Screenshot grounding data
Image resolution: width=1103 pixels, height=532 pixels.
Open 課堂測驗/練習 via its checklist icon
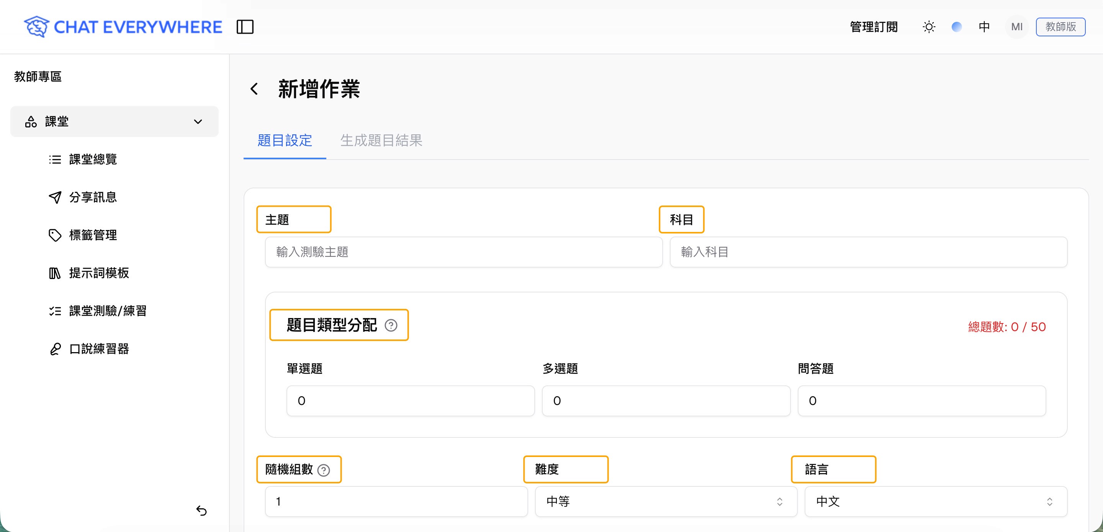(x=56, y=311)
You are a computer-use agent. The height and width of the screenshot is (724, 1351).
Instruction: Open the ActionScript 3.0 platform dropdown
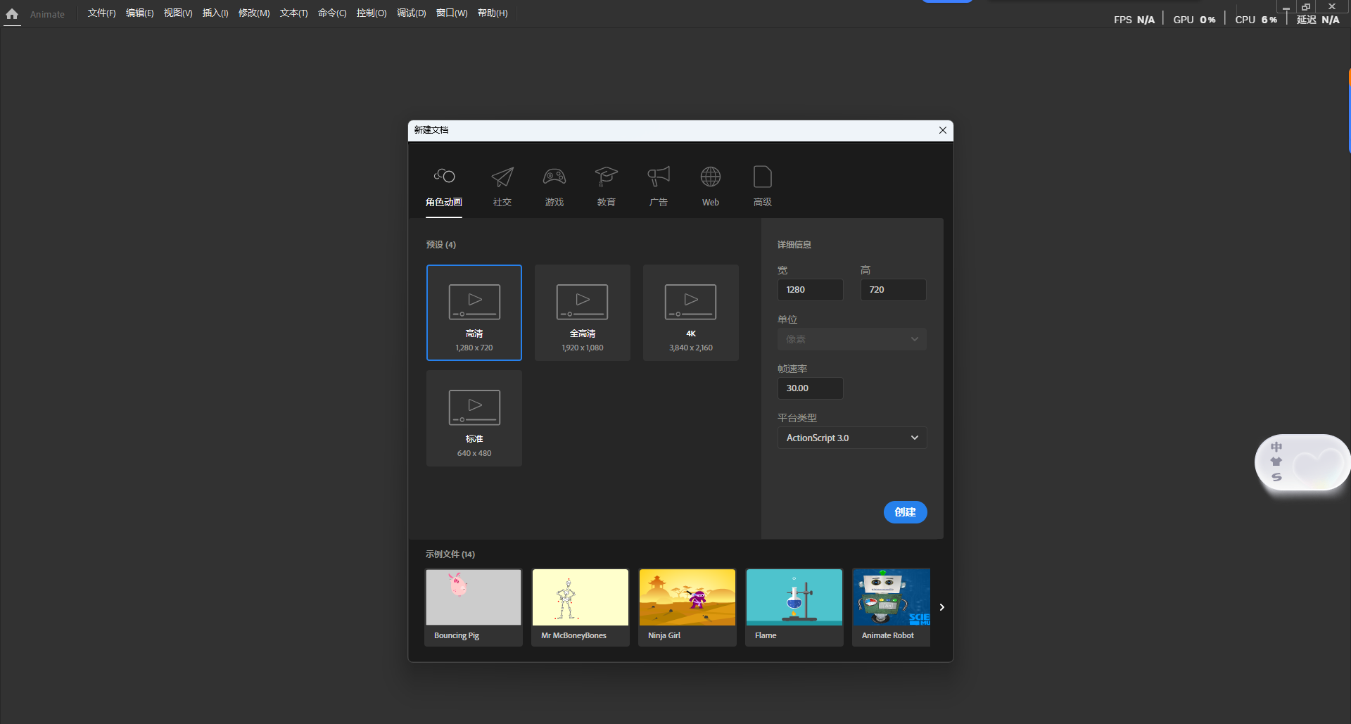coord(851,438)
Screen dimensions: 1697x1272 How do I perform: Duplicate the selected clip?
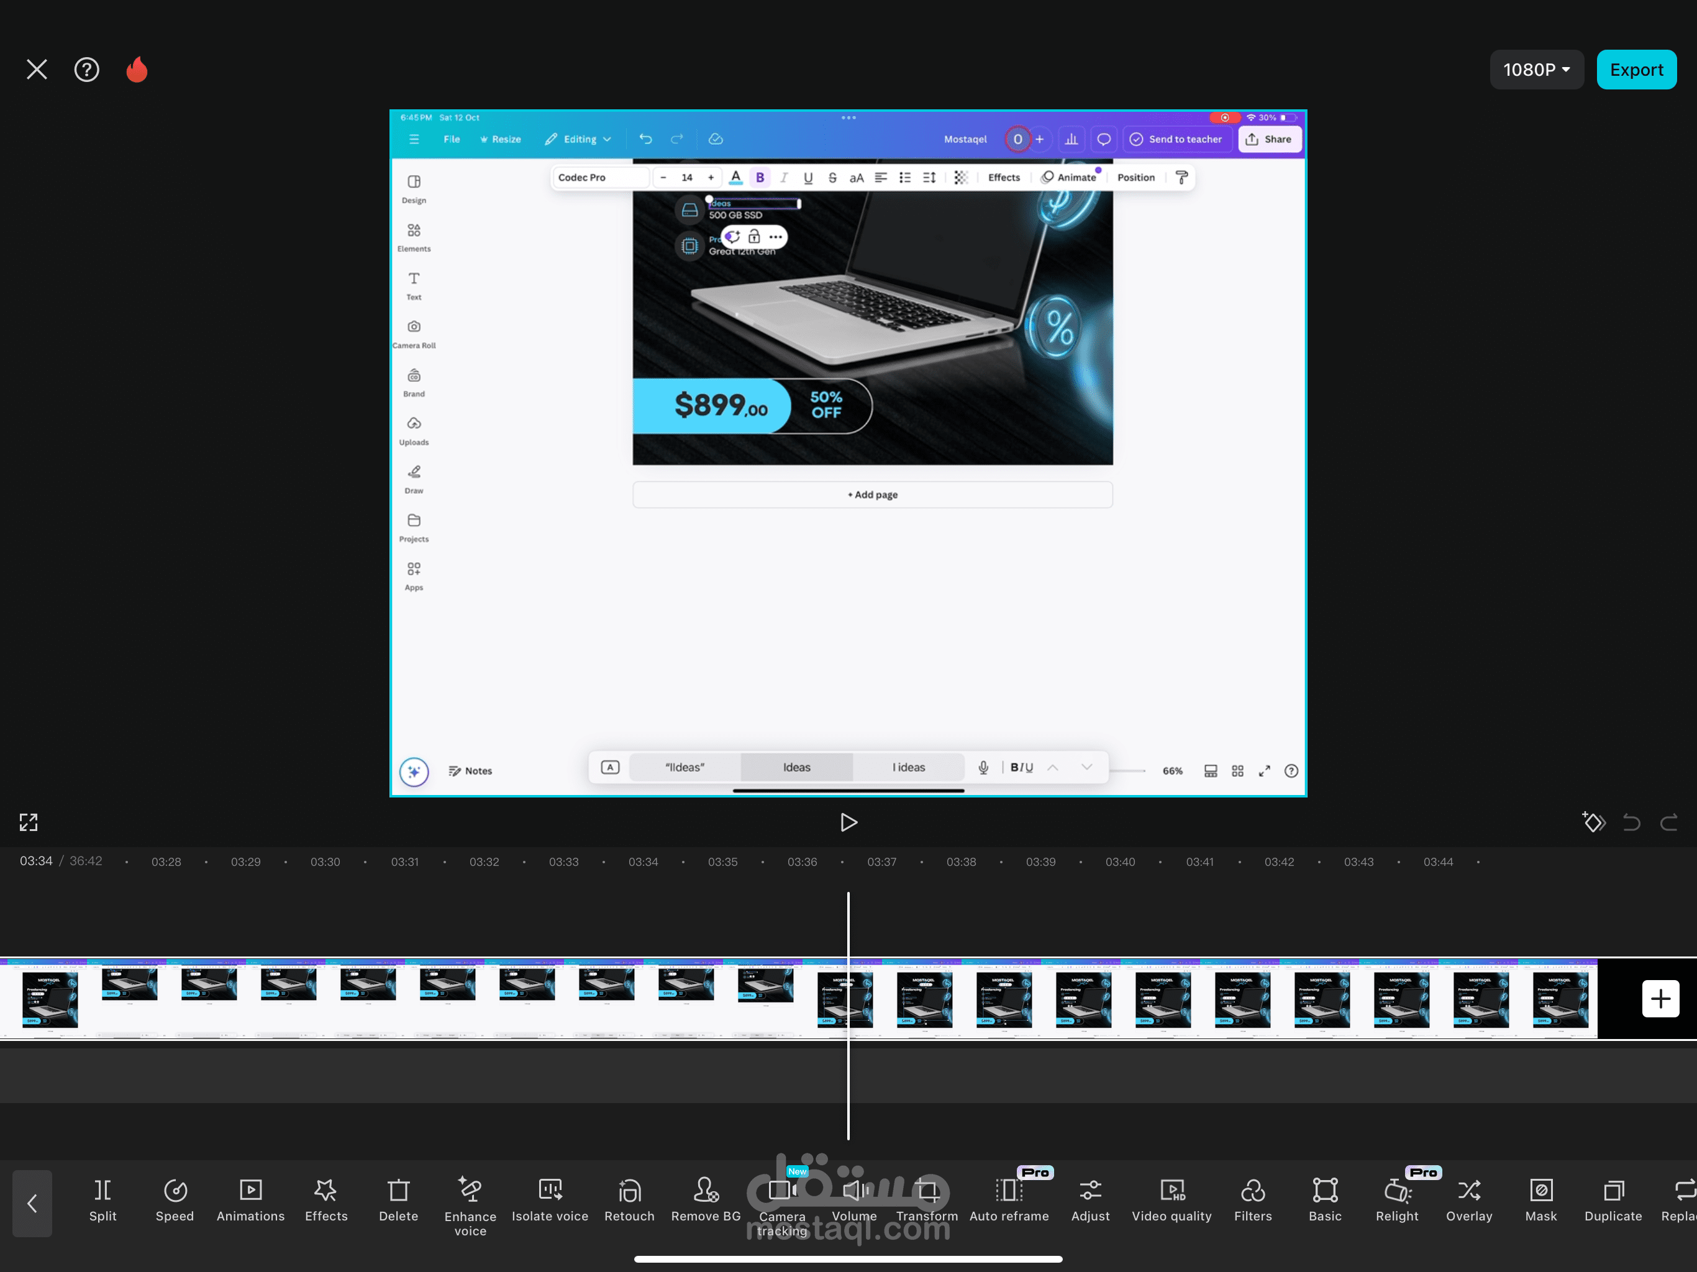click(1613, 1200)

Directions for this task
All of the entries must be reproduced exactly, with no pictures kept.

Written response
Image resolution: width=1103 pixels, height=532 pixels.
Open 課堂測驗/練習 via its checklist icon
(x=56, y=311)
You are a computer-use agent. The height and width of the screenshot is (724, 1351).
Instruction: Open the ActionScript 3.0 platform dropdown
coord(851,438)
Screen dimensions: 1697x1272 How do I perform: Duplicate the selected clip?
click(1613, 1200)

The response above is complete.